Passage shown:

--- Begin ---

If ever there was a combination of contrasting words which perfectly encapsulated someone it's "Grace And Danger", the title of John Martyn’s 1980 ‘divorce album’. For, as it transpired as his career unfolded up until his death at the age of 60, ten years ago today, he was grace and danger epitomised: writer of songs of an almost ethereal beauty and yet capable of the most preposterous damage to himself and those around him.
Much is made of Martyn’s self-destructive predilections, principally drink and other substances, and to look back pictorially over his musical career - a journey that progresses from beautiful, tousle-haired, slightly buck-toothed 20-year-old to grizzled, great bear of a man, performing from a wheelchair, the result of having his lower right leg amputated as the result of a burst cyst - is to watch an at-times agonising evolution. Pity, however, is the last thing Martyn would want or have expected.
He was, at times, as blasé about his condition as those things that led to it. This might sound reckless but to say it was belies the complexities that Martyn surrounded himself in, indulged and even encouraged. And that’s if you’d even heard of him. My frustration with Martyn has always been his lack of fame: despite being feted by the likes of Eric Clapton (whose cover of May You Never, Martyn’s lullaby to his son, was a useful royalties earner) and his great friend Phil Collins, amongst other A-listers, Martyn sometimes seemed to welcome obscurity, an aspect that confounds as much as it frustrates those who’d wish, now, posthumously, he were more than just “acclaimed singer-songwriter, John Martyn”.
It’s too easy to dwell on Martyn’s weaponised dysfunction as a means of labelling him, but he truly encapsulated grace and danger. Perhaps turning a blind eye to the danger, I choose to focus on the grace, and for this he remains, resolutely, my musical hero. I can’t think of an artist who, over 44 years and 22 studio albums and over 30 live and compilations, produced such a prodigious, exquisite canon of work that could both pick you up and bring you down when you are sad, as well as envelope you in a warmth much like his own lyric to Go Down Easy, “You curl around me, like a fern in the Spring”. He was also a master of reinvention and experimentation: coming out of, first, the Scottish folk scene and then, by way of the legendary London folkie hangout Les Cousins (referred to by many, phonetically, as “Lez Cuzzans”, as if run by a bloke called Leslie, as opposed to the more exotic French name it actually bore…), Martyn emerged from his first, somewhat Arran-sweater-and-fingers-in-ear folk albums, to explore the realms of jazz, reggae, rock, funk and even trip-hop. And just when you thought you knew one of his albums, along would come another live release or compilation with completely new arrangements of familiar songs, each as invigorating as the original, and often dependent on whether they were recorded as a full electric band, or a solo acoustic set, or one of many tours with his longtime sparring partner - sometimes literally - Danny Thompson.

--- End ---

Data rows:
--- Begin ---

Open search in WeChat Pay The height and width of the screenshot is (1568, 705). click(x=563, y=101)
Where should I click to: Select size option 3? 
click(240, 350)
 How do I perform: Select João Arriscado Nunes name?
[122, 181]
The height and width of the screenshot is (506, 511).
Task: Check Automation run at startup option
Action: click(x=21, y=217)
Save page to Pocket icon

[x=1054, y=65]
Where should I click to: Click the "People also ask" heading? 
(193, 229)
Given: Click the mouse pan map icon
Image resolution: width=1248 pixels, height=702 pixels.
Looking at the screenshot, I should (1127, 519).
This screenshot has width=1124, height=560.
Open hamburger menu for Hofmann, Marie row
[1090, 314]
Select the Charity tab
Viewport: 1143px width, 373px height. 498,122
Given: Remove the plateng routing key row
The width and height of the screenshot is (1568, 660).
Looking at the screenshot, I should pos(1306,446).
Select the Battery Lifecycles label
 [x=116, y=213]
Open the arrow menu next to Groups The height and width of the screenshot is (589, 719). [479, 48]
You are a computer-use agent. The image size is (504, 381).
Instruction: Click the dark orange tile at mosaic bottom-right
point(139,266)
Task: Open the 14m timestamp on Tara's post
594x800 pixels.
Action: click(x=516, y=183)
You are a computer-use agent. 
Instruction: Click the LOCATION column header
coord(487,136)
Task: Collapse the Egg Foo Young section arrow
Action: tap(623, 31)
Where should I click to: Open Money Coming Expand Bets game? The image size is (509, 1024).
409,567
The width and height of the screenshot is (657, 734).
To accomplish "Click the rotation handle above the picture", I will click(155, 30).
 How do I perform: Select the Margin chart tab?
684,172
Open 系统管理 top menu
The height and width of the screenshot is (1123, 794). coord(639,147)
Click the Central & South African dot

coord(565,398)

--- End ---

Direction A: Reproduce the article on John Martyn starting with "If ever there" and going on through "those around him.", substituting "otherworldly" for "ethereal".
Direction B: Render only the data rows starting with the line with "Select the Charity tab" and going on through the line with "point(139,266)" as a numbered list, omitting blank lines.

Correct output A:
If ever there was a combination of contrasting words which perfectly encapsulated someone it's "Grace And Danger", the title of John Martyn’s 1980 ‘divorce album’. For, as it transpired as his career unfolded up until his death at the age of 60, ten years ago today, he was grace and danger epitomised: writer of songs of an almost otherworldly beauty and yet capable of the most preposterous damage to himself and those around him.

Correct output B:
1. Select the Charity tab
2. Viewport: 1143px width, 373px height. 498,122
3. Given: Remove the plateng routing key row
4. The width and height of the screenshot is (1568, 660).
5. Looking at the screenshot, I should pos(1306,446).
6. Select the Battery Lifecycles label
7.  [x=116, y=213]
8. Open the arrow menu next to Groups The height and width of the screenshot is (589, 719). [479, 48]
9. You are a computer-use agent. The image size is (504, 381).
10. Instruction: Click the dark orange tile at mosaic bottom-right
11. point(139,266)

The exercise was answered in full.